Primary biliary cirrhosis (PBC) is an autoimmune cholestatic disorder of the liver. A diagnostic serum marker for PBC is an anti-mitochondrial antibody. Most prominent histologic findings of PBC are portal inflammation and destruction of interlobular bile ducts. The PBC occurs only in 40 to 400 individuals per million in the general population [2]. About 1.8 - 5.6% of individuals with this rare disorder have RA [3]. This concurrent manifestation of two rare diseases implies their pathophysiological association. Informed consent was obtained from the patient for this study.

Case presentation

A 56-year-old female with an 11-year history of RA was found to have mild elevations of aspartate aminotransferase (AST) of 54 U/L [normal values = 25 U/L] and alanine aminotransferase (ALT) of 49 U/L [normal values = 27 U/L] without evidence of hepatomegaly or ascites. Serologic testing revealed a 1:640 anti-mitochondrial antibody titer consistent with PBC. Hepatitis panel was negative. Liver biopsy showed increased collagen in portal areas with portal widening (Figure 1), mild piecemeal necrosis and a mixed inflammatory infiltrate (Figure 2). Hepatic ultrasound visualized mild heterogeneous increase in echogenicity of the liver, consistent with mild fibrotic change (Figure 3).

Figure 1

Liver biopsy showing increased collagen (black arrow) in portal areas with fibrous widening

Figure 2

Mixed inflammatory infiltrate (black arrow) in portal areas with increased collagen and piecemeal necrosis

Figure 3

Hepatic ultrasound visualized mild heterogeneous increase (white arrow) in echogenicity of the liver, consistent with mild fibrotic change

Ursodeoxycholic acid 250 mg twice daily was prescribed to treat the patients' PBC. While clinically asymptomatic over six months, the patients' liver function tests remained elevated (AST 36 U/L, ALT 43 U/L) due to prompted uptitration of ursodeoxycholic acid to 500 mg twice daily and as a result reducing her AST and ALT to normal limits.

Discussion

The concurrent occurrence of RA and PBC in our patient supports the possible association between these two rare clinical entities. A postulated hypothesis for this association is genetic locus homogeneity, with the following genes found to be implicated in both disorders: histocompatibility complex, class II, DQ beta 1 ( HLA-DQB1), cytotoxic T-lymphocyte-associated protein 4 (CTLA4), membrane metallo-endopeptidase-like 1 (MMEL1), interferon regulatory factor 5 (IRF5), signal transducer and activator of transcription 4 (STAT4) and CXC chemokine receptor 5 ( CXCR5) [4].
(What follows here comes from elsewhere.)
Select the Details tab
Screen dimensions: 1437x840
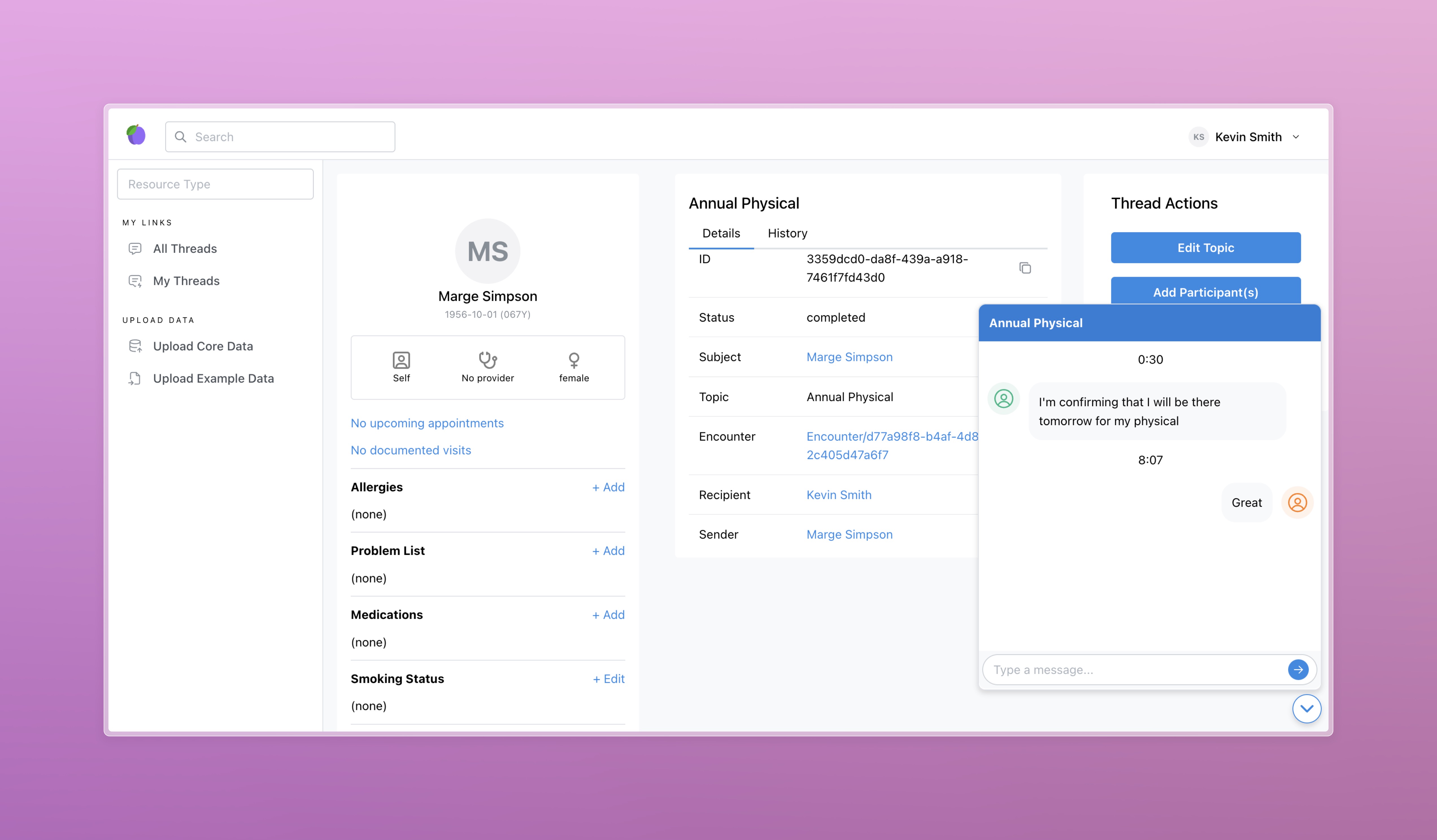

About 50 – 60 % of individuals with PBC are asymptomatic at the time of diagnosis. However, if left untreated, they go on to develop symptoms such as pruritus, fatigue, and ascites [5]. It is reported that most patients with concurrent RA and PBC tend to develop RA years before PBC [6]. Being aware of the potential link between RA and PBC, it may be clinically warranted to evaluate RA patients with abnormal liver function test for PBC, even if they are asymptomatic.

Conclusions

The patients with RA are at higher risk of developing PBC compared to the general population. Thus, abnormal liver function test in the patients with RA, especially in the absence of alternative cause, warrants thorough investigation for PBC. Early diagnosis and treatment will improve the outcome of patients who develop PBC.